**Task brief:** Copy word for word the stretch of the passage on infidelity below, from "Most people have" through "us against affairs.".

**Source document:**
■ ■ ■ ■ ■ ■ ■

The evolution of committed relationships has brought us to a place where we believe infidelity shouldn’t happen, since all the reasons have been removed; the perfect balance of freedom and security has been achieved. And yet, it does. Infidelity happens in dysfunctional relationships and happy ones. It happens even in open relationships where multiple relationships are carefully negotiated beforehand. The freedom to leave or divorce has not made cheating redundant. So why do people cheat? And why do happy people cheat?
Most people have the assumption that affairs happen only when something is missing in the relationship. If you have everything you need at home, you should have no reason to go elsewhere. Therefore, infidelity must be a symptom of a relationship which is unhappy or dysfunctional. This reinforces the idea that there is such a thing as a perfect relationship and that will protect us against affairs.
The stereotypical images and ideas people associate with cheating are: insecure attachment, conflict avoidance, prolonged lack of sex, loneliness, or just years of repeating the same old arguments. And then there are the repeat offenders, the narcissists who cheat simply because they can.
But in my experience many of these individuals were faithful for years, sometimes decades. They seem to be well balanced, mature, caring, and deeply invested in their relationship. Extramarital adventures are painful and destabilising, but they can also be liberating and empowering. Affairs can be seen as a form of self-discovery, a quest for a new (or lost) identity. What if the affair had nothing to do with the person cheated on? We are not looking for another lover so much as another version of ourselves.
Blaming a failed relationship is easier than grappling with our identity crises, our longings, our dreams. An affair is neither a symptom nor a pathology; it can be a crisis of identity, an internal rearrangement of one’s personality, having our old adolescent self rebel. The uncertainty, the thrill of breaking rules, the not knowing when we’ll see each other again—feelings we usually don’t experience in our primary relationship—fuel the sexual excitement and the romance. Because we cannot have our lover, we keep wanting. It is this just-out-of-reach quality that makes affairs desirable and keeps the flame of desire burning.
In my experience, most affairs end, even if the primary relationship ends as well. Without its delicious illegitimacy, can the relationship with the lover remain enticing? And then there are those whose dreams take them back to the missed opportunity and the person they could have been. This relates to our nostalgia for unlived lives, unexplored identities, and roads not taken. The thing we desire the most is not the lover but the part of ourselves that they awakened!
In the wake of devastating betrayals, so many couples tell me that they are having some of the deepest, most honest conversations of their entire relationship. It’s far better to address these issues before a storm hits. Talking about what draws us outside our fences, in an atmosphere of trust, can actually foster intimacy and commitment. Often when a couple comes to me in the wake of an affair, it is clear to me that their primary relationship in the way it existed is over. So I ask them: Would you like to create a different one together?

■ ■ ■ ■ ■ ■ ■

**Extracted information:**
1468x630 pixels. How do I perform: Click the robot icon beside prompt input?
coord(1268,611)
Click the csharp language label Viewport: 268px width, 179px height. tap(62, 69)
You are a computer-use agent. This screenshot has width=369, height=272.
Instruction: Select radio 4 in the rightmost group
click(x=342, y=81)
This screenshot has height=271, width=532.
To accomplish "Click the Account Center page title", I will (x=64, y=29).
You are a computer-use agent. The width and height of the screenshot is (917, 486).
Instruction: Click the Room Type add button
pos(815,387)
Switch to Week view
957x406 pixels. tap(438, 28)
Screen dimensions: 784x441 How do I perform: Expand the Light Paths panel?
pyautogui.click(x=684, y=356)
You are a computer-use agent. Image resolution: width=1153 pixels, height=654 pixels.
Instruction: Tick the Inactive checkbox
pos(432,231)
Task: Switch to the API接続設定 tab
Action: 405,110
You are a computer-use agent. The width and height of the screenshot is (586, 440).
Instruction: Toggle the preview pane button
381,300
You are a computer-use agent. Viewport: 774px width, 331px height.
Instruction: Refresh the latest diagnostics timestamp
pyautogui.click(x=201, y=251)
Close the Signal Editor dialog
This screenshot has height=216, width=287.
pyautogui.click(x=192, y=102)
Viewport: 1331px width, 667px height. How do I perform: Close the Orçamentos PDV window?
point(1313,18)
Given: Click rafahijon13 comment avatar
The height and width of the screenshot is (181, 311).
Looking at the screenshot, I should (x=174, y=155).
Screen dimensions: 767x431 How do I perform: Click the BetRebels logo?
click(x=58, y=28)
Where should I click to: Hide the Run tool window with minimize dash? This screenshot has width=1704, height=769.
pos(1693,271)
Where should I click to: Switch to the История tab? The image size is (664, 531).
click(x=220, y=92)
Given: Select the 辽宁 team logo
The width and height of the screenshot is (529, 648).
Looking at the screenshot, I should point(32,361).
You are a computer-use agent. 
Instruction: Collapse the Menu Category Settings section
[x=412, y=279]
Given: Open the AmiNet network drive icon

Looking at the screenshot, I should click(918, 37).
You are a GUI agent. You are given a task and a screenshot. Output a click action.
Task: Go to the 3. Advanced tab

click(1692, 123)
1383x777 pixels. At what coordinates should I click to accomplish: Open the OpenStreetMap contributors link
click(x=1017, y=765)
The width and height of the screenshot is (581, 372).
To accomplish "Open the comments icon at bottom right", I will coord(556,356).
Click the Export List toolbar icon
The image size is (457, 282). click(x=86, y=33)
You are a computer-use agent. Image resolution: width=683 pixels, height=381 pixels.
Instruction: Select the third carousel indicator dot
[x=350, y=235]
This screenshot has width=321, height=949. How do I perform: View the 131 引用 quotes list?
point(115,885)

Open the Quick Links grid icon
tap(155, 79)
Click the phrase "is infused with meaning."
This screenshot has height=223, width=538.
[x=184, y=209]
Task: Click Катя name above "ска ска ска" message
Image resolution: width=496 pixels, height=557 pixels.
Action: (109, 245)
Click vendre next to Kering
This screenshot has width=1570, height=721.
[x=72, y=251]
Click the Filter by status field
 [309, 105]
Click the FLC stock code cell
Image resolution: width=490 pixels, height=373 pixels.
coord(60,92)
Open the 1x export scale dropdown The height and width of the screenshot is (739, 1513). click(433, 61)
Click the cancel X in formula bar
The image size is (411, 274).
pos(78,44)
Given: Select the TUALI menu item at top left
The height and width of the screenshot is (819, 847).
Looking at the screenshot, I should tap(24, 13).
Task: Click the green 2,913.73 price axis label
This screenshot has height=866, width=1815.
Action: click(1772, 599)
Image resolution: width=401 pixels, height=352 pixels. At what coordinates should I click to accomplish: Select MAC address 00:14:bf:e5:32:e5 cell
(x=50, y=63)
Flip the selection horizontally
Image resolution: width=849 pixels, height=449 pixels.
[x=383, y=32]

■ ■ ■ ■ ■ ■ ■

**Task answer:**
Most people have the assumption that affairs happen only when something is missing in the relationship. If you have everything you need at home, you should have no reason to go elsewhere. Therefore, infidelity must be a symptom of a relationship which is unhappy or dysfunctional. This reinforces the idea that there is such a thing as a perfect relationship and that will protect us against affairs.